Bechterew’s disease is a “systemic disease”. The erroneous functioning of the immune system can also manifest itself in other organs, not only in the spine. General clinical manifestations of the disease:

fever in the evening not higher than 37.5 C, lethargy, weight loss with preserved appetite, fatigue.

EYES. Approximately 40% of patients develop eye inflammation at one or more times in their lives. We are talking about iritis (inflammation of the iris). If, in addition to the iris, the adjacent areas of the eye also become inflamed, the doctor speaks of iridocyclitis or uveitis. The eye hurts (especially with large changes in brightness, at which the pupil should constrict), becomes sensitive to pressure and reddens.

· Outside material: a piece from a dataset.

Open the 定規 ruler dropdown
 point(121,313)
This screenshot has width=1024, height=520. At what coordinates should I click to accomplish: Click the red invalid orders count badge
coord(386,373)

HEART. Pathology from the side of the heart occurs more often, the longer the disease lasts and the more severe it is. After a 15-year duration of the disease, 3.5%, and after a 30-year duration, 8-10%. Inflammatory changes in the heart caused by Bechterew’s disease develop where the aorta exits the heart. They can lead to heart valve failure (the valve no longer closes properly and blood flows back into the heart with every heartbeat). But inflammation can also block nerve regulation between the atrium and the main chamber and lead to abnormal heart rhythms. To avoid these unpleasant complications, it is important for patients to eliminate or reduce risk factors such as smoking, high blood pressure, being overweight, and lack of exercise.

LIGHT. Lung function is maintained through abdominal breathing, even with complete ossification of the costal joints. But the volume of breathing can be severely limited. In about 15% of patients, this results in upper lung fibrosis (an overgrowth of the connective tissue in the lung), which makes it easier for bacteria and fungi to infect the lungs. The countermeasure against this side effect (along with stopping smoking as a risk factor) is to maintain as much breathing volume as possible, which can be achieved with the help of breathing exercises and physical training.

KIDNEYS and LIVER. Due to inflammatory processes in almost all organs, there is a deposition of protein molecules, which is called amyloid. In the late stage, the lack of volume of the kidneys and liver can limit the function of these organs. Then they talk about amyloidosis. It is treated with diet and cortisone-containing drugs. Amyloidosis is a compelling reason to use these drugs despite their side effects.

NERVOUS SYSTEM. Rarely, but still, complications in the nervous system occur in the late stage of ankylosing spondylitis.